Companies spending the most on AI are growing jobs, Ramp study finds
Key takeaways
- The report, conducted with labor market analytics firm Revelio Labs, analyzed AI spending and employment records for 21,559 U.S. companies between 2021 and early 2026, citing Ramp transaction data.
- The findings stand in contrast to warnings from some technology and banking executives that AI will rapidly eliminate office jobs.
- The researchers caution that AI adopters are not representative of the broader economy.
The report, conducted with labor market analytics firm Revelio Labs, analyzed AI spending and employment records for 21,559 U.S. companies between 2021 and early 2026, citing Ramp transaction data. By linking corporate payments to AI vendors with workforce data, the researchers found that firms with the highest AI spending intensity increased employment by roughly 10% after adopting AI, while low-intensity adopters saw no statistically significant change.
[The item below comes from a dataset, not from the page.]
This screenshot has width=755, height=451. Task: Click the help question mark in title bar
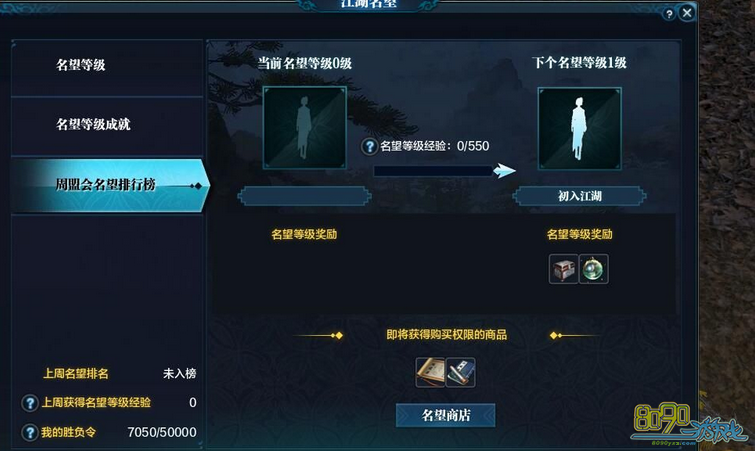tap(669, 14)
Entry-level employment also rose about 12% among heavy adopters.
The findings stand in contrast to warnings from some technology and banking executives that AI will rapidly eliminate office jobs. Instead, Ramp argues that companies making sustained investments in AI are using the technology to grow, with hiring gains extending beyond engineering into sales, administration, finance and customer service roles. The study also found those gains emerged gradually over six to 12 months, suggesting firms require time to integrate AI into workflows before realizing productivity gains.
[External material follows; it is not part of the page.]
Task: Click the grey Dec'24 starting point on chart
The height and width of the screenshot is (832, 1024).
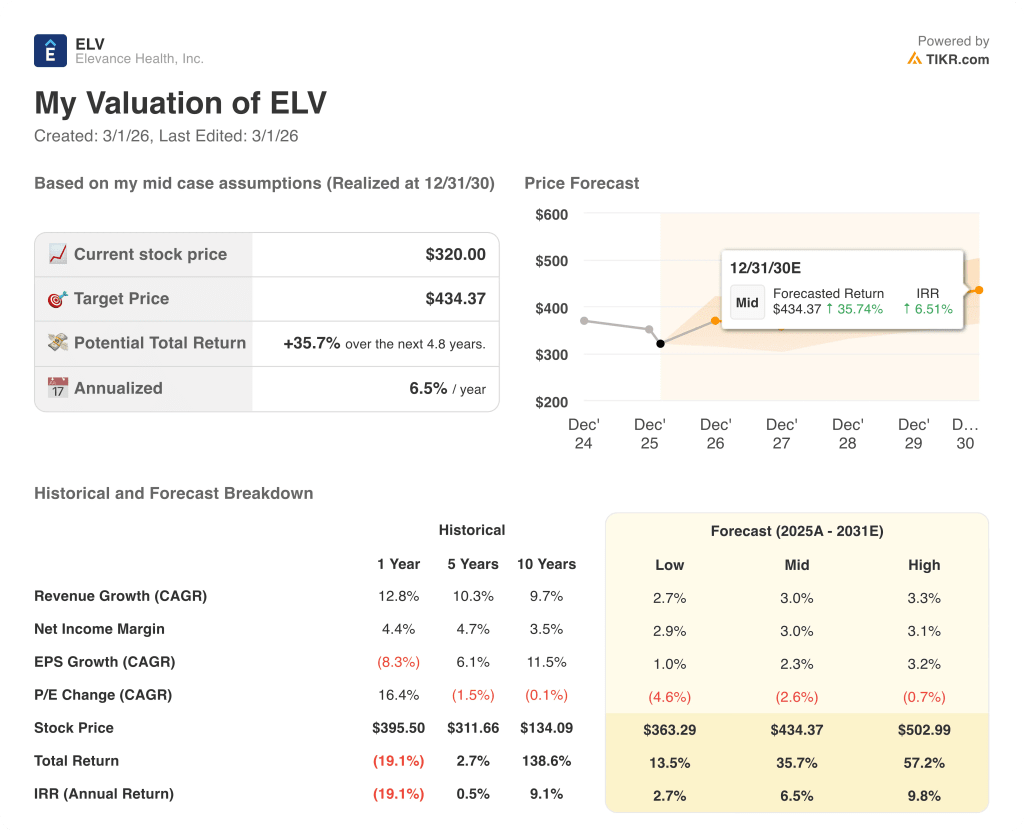Action: point(584,321)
The researchers caution that AI adopters are not representative of the broader economy. Companies adopting AI were already larger, faster-growing, more technical and more likely to be venture-backed before deploying the technology, making simple comparisons with non-adopters misleading. To account for that, the study compares early adopters with similar firms that had not yet adopted AI rather than firms that never adopted it.